You know those weeks; where everything went wrong.
Busy fixing other systems; after Operating system patching done by our IT team I didn’t look closely to our Qlik Replicate nodes that have been running smoothly over the past year
After all there were no alerts; and a quick glance all our tasks were in a running status and none were in suspended or error status.
Next day One of our junior admin the pointed out some Qlik tasks using a high amount of memory.
I looked in and my stomach dropped.
Although the task was “green” and running; no changes were getting through to the destinations (AWS S3 and GCS). The log file was filled with errors like:
00002396: YYYY-MM-DDT15:21:14 [AT_GLOBAL ]E: Json doesn't start with '{' [xxxxxxx] (at_cjson.c:1773)

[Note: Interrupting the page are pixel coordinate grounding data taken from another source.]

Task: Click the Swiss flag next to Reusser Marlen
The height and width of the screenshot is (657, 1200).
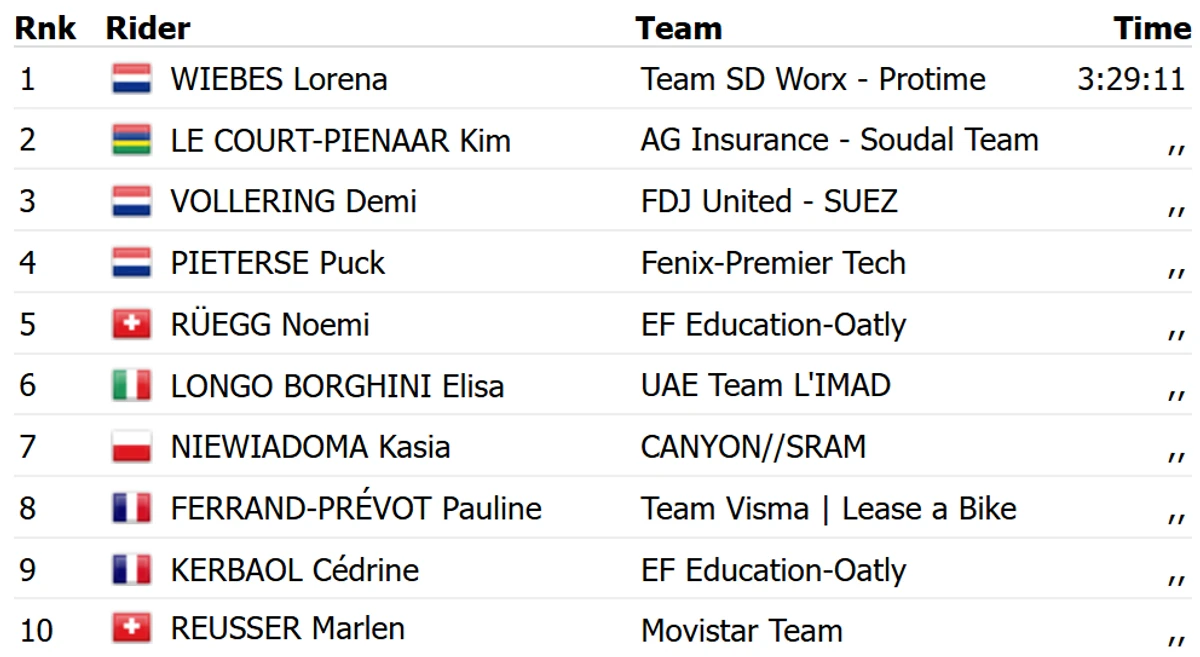Action: [131, 629]
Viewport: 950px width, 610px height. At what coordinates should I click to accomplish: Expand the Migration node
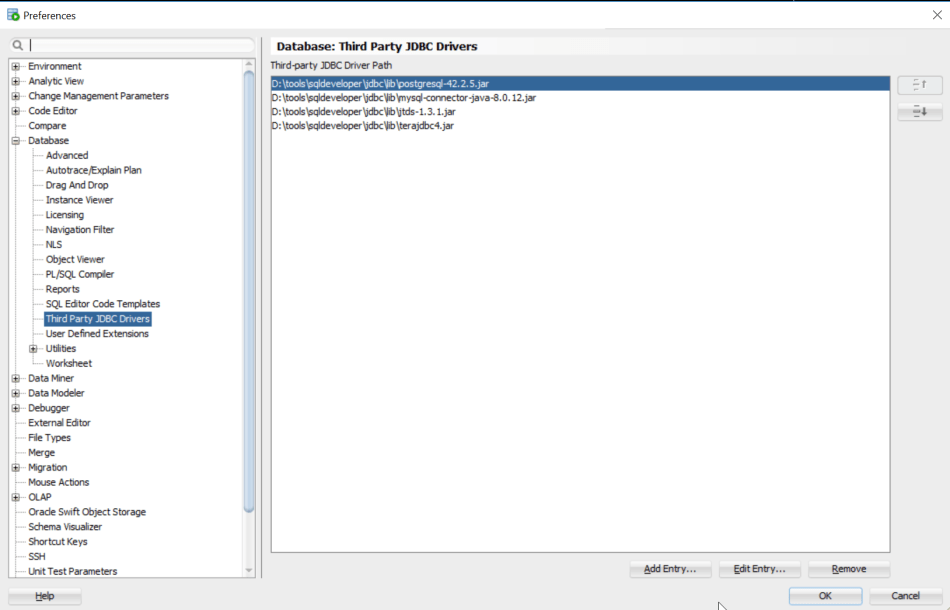pos(14,467)
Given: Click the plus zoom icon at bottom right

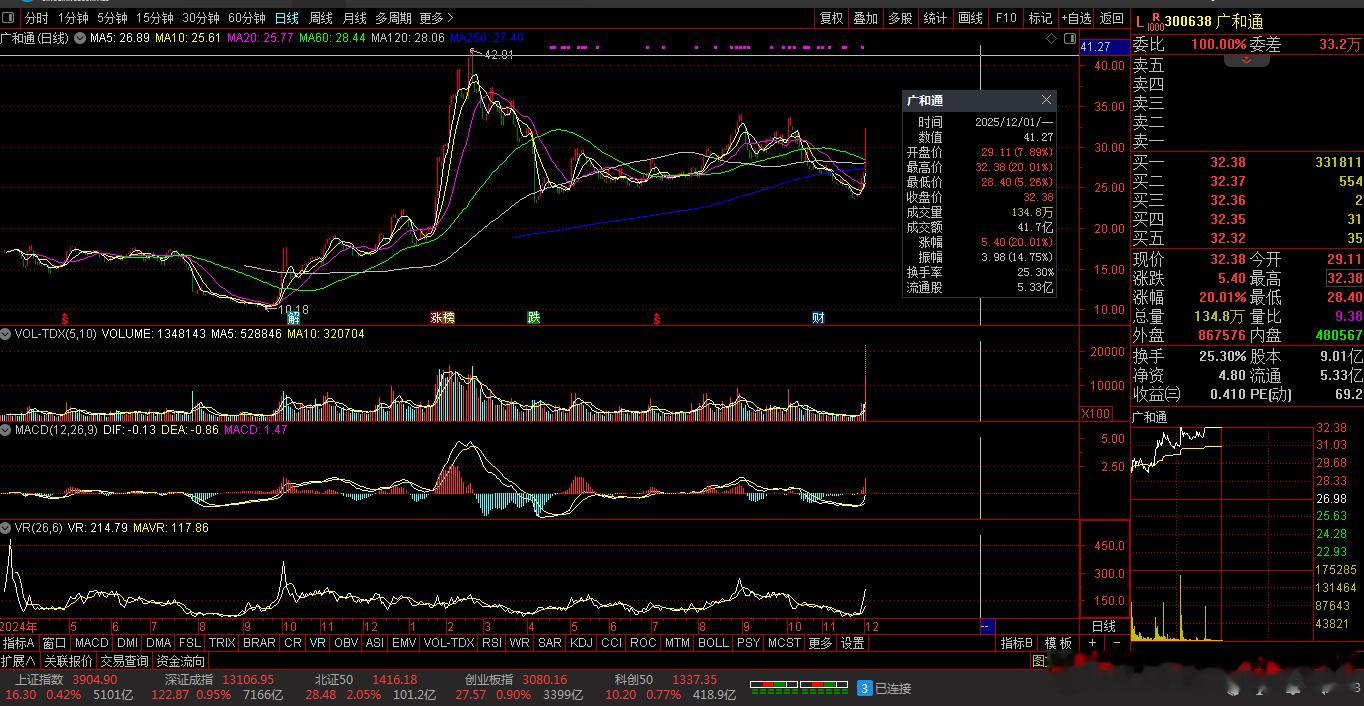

00002396: YYYY-MM-DDT15:21:14 [AT_GLOBAL ]E: Cannot parse json: [xxxxxxx(at_protobuf.c:1420)
And hundreds and thousands of transactions were waiting to be written out.
The problem only existed on one QR cluster and only jobs that were writing to AWS S3 and GCS; the Kafka one was fine. The other QR clusters were running fine
The usual “Turn it off and on again” didn’t work in either stopping or resuming the task; or restarting the server.
In the end I contacted Qlik Supported.
They hypothesised that the blanked patching caused the Qlik Replicate cluster to fail over and corrupt the captured changes stored up waiting to be written out in the next batch process. When QR tried to read the captured changes – the json was corrupted.
Their fix strategy was:
- Stop the task
- Using the log file; find out the last successful time or stream position that the task. This is usually found at the end of the log files.
- Using the Run -> Advance Run option; restart the task from the time last written out.
If this didn’t work; the recommended rebuilding the whole task and following the above steps
Luckily their first steps worked. After finding the correct timestamps we could restart the QR tasks from the correct position.
Now looking into some alerting to prevent this problem again.